As ultrasound cannot measure anteroposterior diameter in pediatric airway accurately and can lead to underestimation of correct endotracheal tube size, the transverse airway column was measured in the first group (Group A) [2,14,15]. The ultrasonography probe was placed either at the lower end of the cricoid ring or at the midpoint (as feasible), and the lower edge of hypoechoic cricoid cartilage was taken as a reference point for measurement of subglottic diameter. Endotracheal tubes of the same brand were selected for all the patients to avoid disparity in comparison groups. In the second group, endotracheal tube size was selected based on the patient’s age (Age/4+4). As cuffed tubes were used, 0.5 mm smaller internal diameter tubes were inserted which is used conventionally in pediatric patients [3,6] Among the patients in group A, only 5.7% patients had undergone repeated attempts of intubation, whereas, in 25% of patients of group B, repeated laryngoscopy had to be performed. A number of attempts of intubation, as well as complications, were thus higher in group B. But, among the individual complications like mucosal injury, bronchospasm, sore throat, no significant association was noted. Hemodynamic alterations noted in all failed intubations were also tabulated but showed no significant difference.

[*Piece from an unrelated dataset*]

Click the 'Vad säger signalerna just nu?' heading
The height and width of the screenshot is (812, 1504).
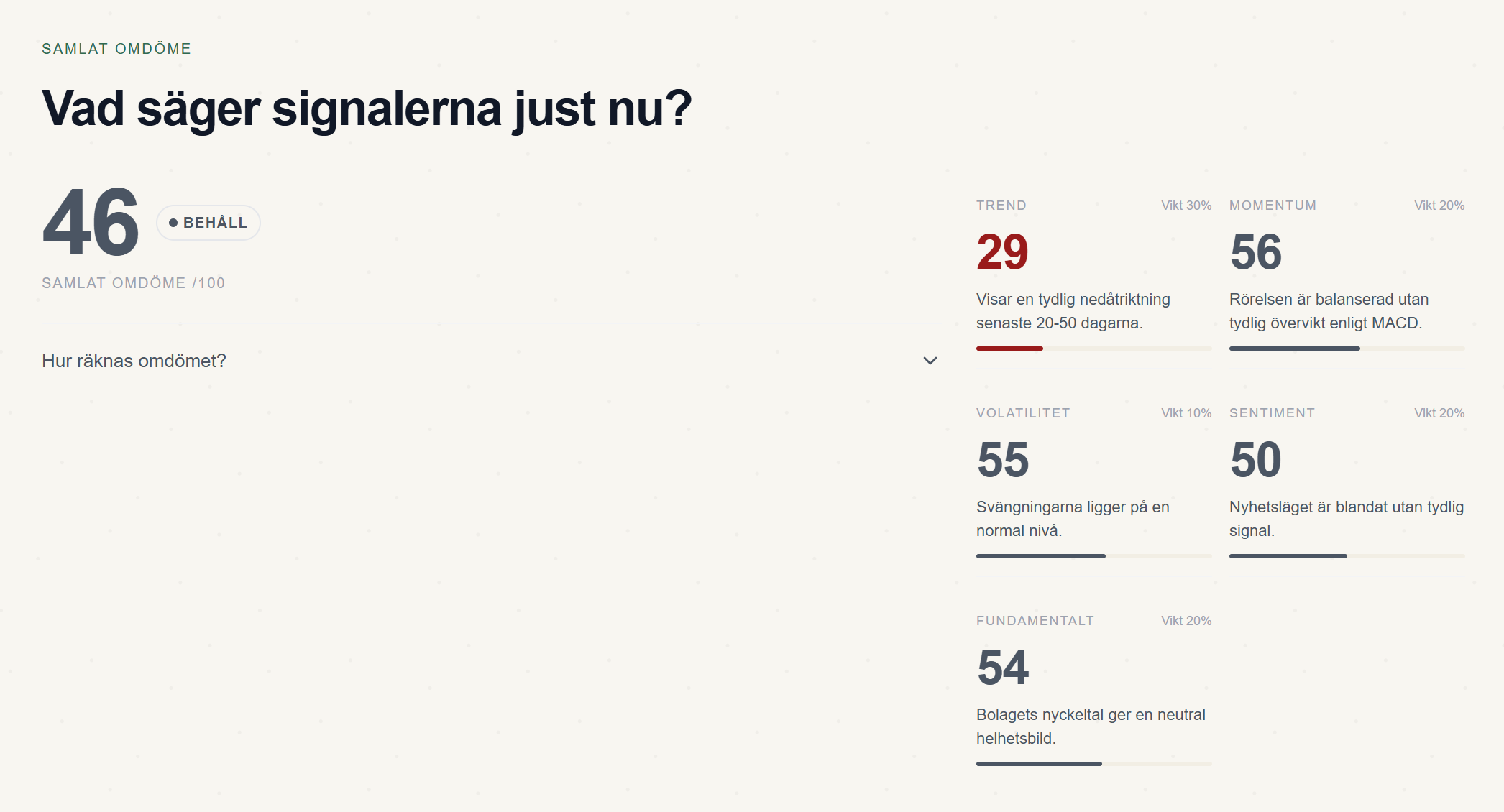pos(367,109)
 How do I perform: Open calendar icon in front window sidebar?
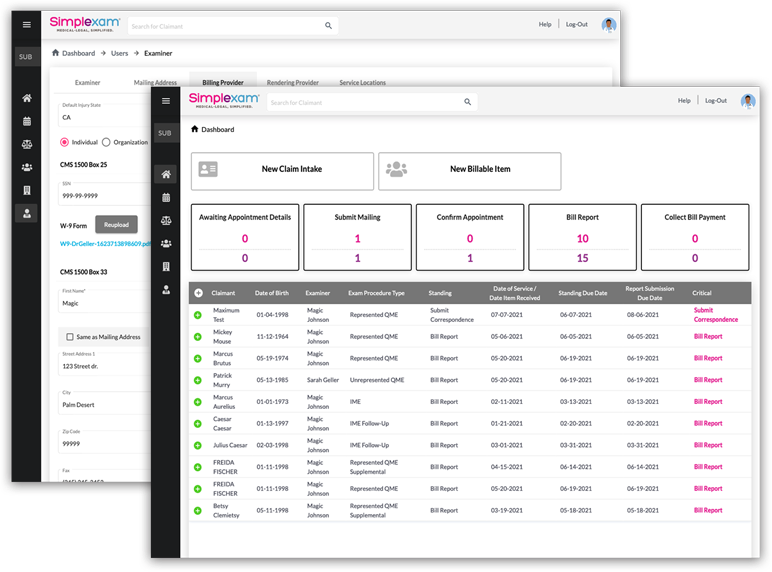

Several limitations to be considered in this study include manufacturer-based differences in endotracheal tube diameters and material. Also, this study was conducted in a single-center, urban academic Institute, so generalization of the results obtained from this study may not be feasible in other scenarios [1,3].

Conclusion

Ultrasound is found to be a better tool in predicting correct endotracheal tube size in children in comparison to age-based formula. Perioperative complications and repeated attempts were significantly reduced on the use of ultrasound. Thus, this study might promote the use of ultrasound in the institutes wherever feasible to improve the first pass success rate in children.